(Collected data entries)
━━━━━━━━━━
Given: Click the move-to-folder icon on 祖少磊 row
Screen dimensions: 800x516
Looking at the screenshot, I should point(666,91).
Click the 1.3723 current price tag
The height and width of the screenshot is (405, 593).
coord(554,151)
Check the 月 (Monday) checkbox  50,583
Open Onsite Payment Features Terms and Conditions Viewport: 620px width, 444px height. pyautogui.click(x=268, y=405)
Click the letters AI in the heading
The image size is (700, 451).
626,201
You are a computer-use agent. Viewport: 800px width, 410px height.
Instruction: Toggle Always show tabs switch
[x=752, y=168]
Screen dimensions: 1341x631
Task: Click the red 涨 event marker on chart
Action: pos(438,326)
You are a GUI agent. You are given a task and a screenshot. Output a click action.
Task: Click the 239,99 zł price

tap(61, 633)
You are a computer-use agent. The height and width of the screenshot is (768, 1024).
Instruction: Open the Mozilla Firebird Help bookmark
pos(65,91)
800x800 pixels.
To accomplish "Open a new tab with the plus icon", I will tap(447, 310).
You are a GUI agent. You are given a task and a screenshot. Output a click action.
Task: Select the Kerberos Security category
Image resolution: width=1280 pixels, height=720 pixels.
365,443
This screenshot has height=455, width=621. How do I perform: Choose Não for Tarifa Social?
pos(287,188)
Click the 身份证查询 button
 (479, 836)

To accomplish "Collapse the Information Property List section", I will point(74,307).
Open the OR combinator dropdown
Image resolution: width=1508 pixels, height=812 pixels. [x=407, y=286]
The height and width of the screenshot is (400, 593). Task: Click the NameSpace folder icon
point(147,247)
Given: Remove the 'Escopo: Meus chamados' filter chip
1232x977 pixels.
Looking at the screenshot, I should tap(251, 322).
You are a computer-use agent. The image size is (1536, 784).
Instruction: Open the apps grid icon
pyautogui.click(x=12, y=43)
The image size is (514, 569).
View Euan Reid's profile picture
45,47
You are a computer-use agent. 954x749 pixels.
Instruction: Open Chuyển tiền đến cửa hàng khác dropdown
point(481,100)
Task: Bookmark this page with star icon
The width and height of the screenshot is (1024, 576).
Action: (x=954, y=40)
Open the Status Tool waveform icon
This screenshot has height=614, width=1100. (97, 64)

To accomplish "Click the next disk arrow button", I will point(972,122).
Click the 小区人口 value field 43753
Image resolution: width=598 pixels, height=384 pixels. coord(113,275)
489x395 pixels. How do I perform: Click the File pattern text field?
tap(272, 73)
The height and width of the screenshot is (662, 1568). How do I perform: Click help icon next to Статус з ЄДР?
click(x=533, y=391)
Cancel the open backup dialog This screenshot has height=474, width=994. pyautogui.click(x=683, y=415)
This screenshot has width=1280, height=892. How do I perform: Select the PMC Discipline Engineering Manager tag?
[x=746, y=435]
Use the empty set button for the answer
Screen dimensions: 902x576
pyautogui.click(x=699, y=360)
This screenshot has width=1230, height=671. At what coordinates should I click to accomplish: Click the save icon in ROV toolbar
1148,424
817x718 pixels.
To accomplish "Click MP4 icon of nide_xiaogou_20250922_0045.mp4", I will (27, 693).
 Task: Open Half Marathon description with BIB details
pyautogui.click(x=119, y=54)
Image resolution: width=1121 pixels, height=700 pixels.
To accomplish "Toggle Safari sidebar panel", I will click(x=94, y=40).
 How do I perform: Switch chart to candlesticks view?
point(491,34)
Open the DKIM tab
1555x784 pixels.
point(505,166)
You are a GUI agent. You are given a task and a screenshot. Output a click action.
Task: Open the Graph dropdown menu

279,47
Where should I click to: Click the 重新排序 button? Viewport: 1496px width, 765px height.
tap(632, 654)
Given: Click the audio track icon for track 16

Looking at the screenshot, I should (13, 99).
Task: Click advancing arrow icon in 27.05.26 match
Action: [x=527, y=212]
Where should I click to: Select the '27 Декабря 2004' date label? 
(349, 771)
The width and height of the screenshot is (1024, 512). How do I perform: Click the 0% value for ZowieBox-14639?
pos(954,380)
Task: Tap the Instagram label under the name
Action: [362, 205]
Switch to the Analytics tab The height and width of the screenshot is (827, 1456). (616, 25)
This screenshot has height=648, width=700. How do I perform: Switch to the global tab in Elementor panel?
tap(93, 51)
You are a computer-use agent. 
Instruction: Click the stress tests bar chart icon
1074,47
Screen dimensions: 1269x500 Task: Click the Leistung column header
━━━━━━━━━━
## TASK ITEM
Exactly the lines from the one containing "The width and height of the screenshot is (1024, 512)." to the last line of the entries above must be duplicated, with both of those lines included and nothing more.

## OUTPUT OF THE TASK
The width and height of the screenshot is (1024, 512). How do I perform: Click the 0% value for ZowieBox-14639?
pos(954,380)
Task: Tap the Instagram label under the name
Action: [362, 205]
Switch to the Analytics tab The height and width of the screenshot is (827, 1456). (616, 25)
This screenshot has height=648, width=700. How do I perform: Switch to the global tab in Elementor panel?
tap(93, 51)
You are a computer-use agent. 
Instruction: Click the stress tests bar chart icon
1074,47
Screen dimensions: 1269x500 Task: Click the Leistung column header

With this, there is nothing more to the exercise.